Please repeat exactly, and only, the lines from the one containing "You are a GUI" through the end of the records below, with no pictures.
--- Source material Enclosed Below ---
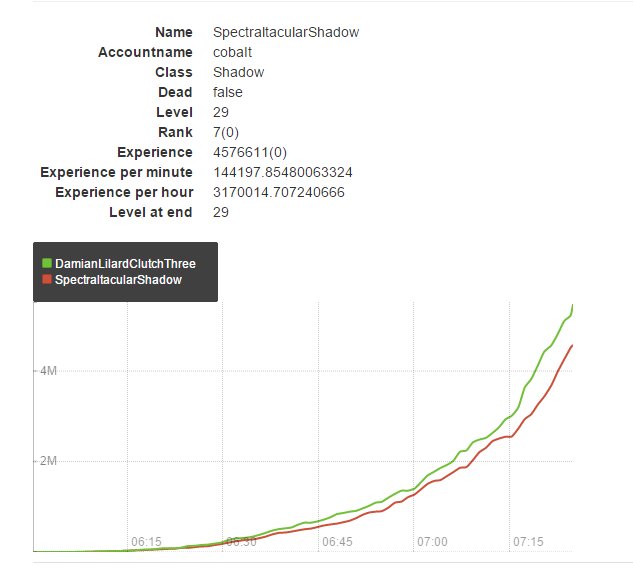Click the 06:45 time axis label
This screenshot has height=580, width=633.
tap(337, 541)
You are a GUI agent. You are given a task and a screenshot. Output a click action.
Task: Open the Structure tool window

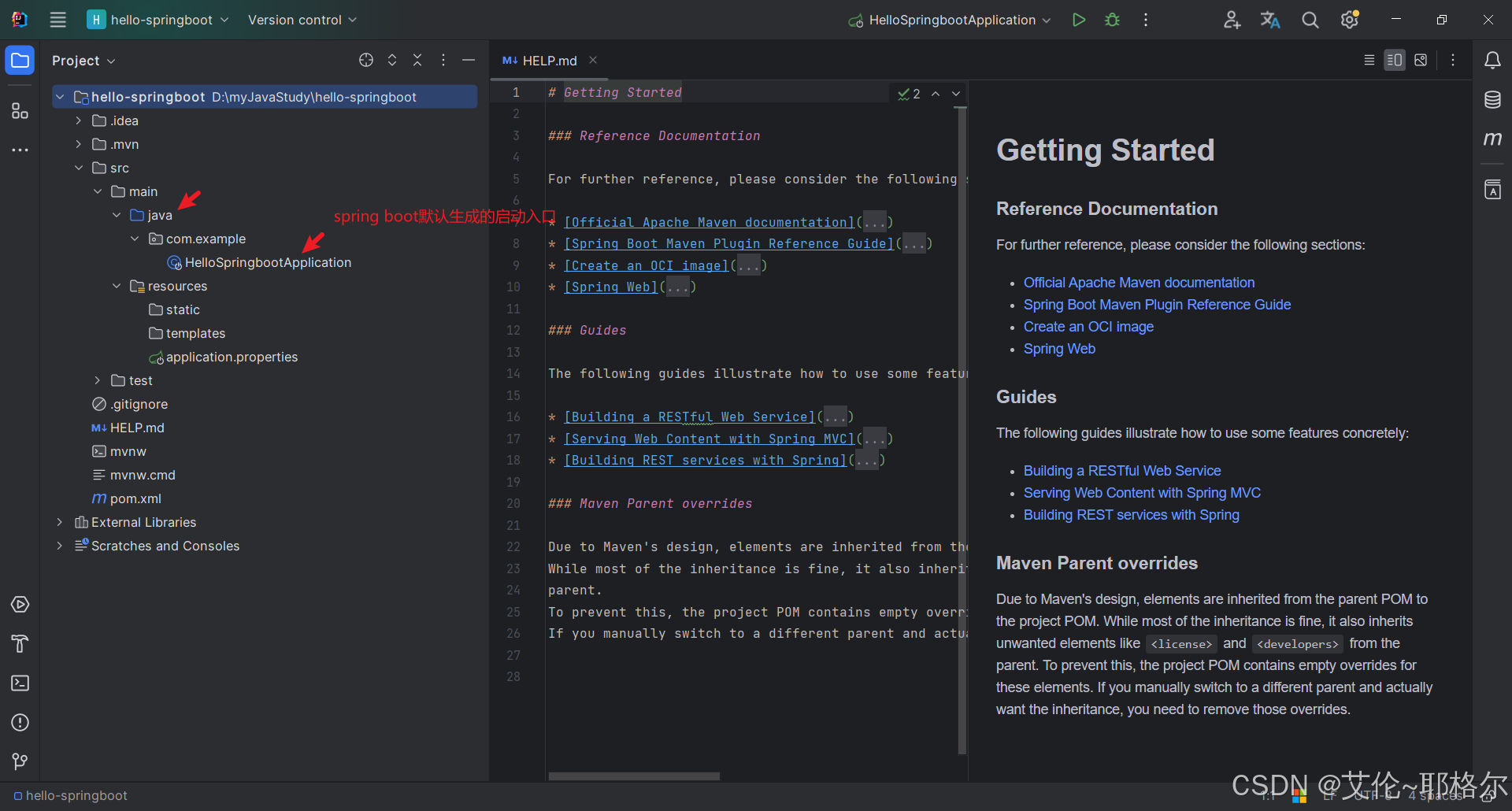click(x=20, y=111)
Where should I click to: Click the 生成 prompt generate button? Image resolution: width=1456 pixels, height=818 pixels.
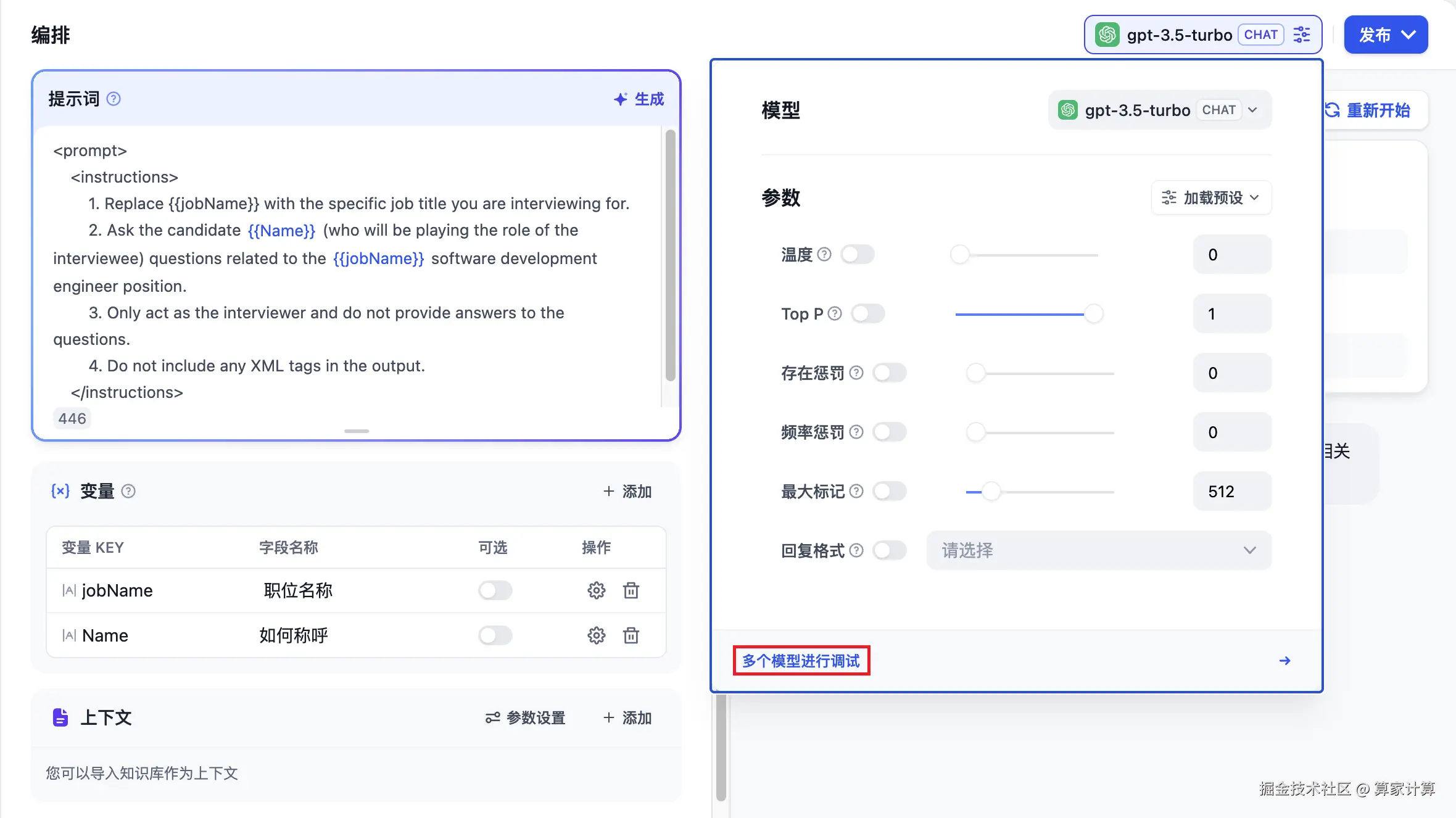pyautogui.click(x=639, y=99)
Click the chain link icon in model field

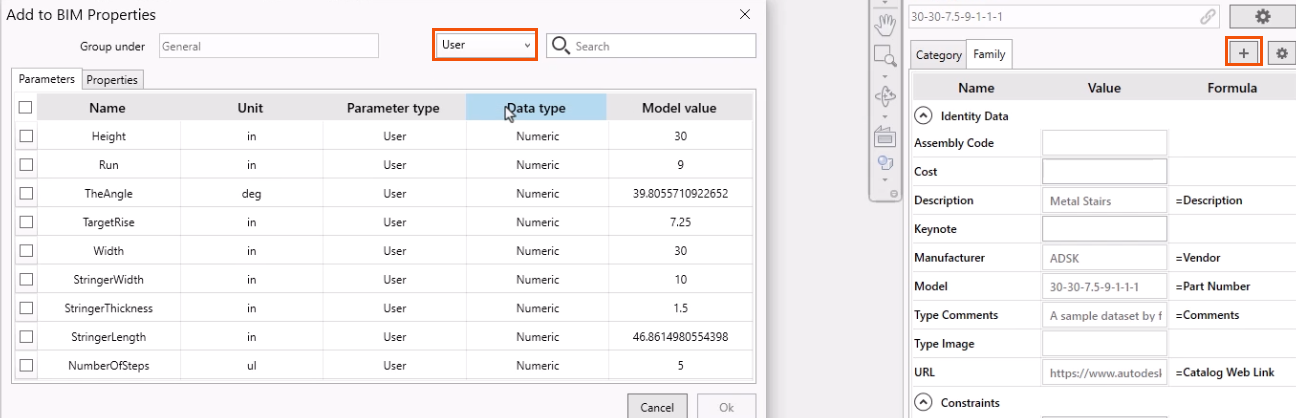[1208, 17]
--- End of Enclosed Source material ---
Result of the task:
You are a GUI agent. You are given a task and a screenshot. Output a click action.
Task: Open the Structure tool window

click(x=20, y=111)
Where should I click to: Click the 生成 prompt generate button? Image resolution: width=1456 pixels, height=818 pixels.
pyautogui.click(x=639, y=99)
Click the chain link icon in model field

[1208, 17]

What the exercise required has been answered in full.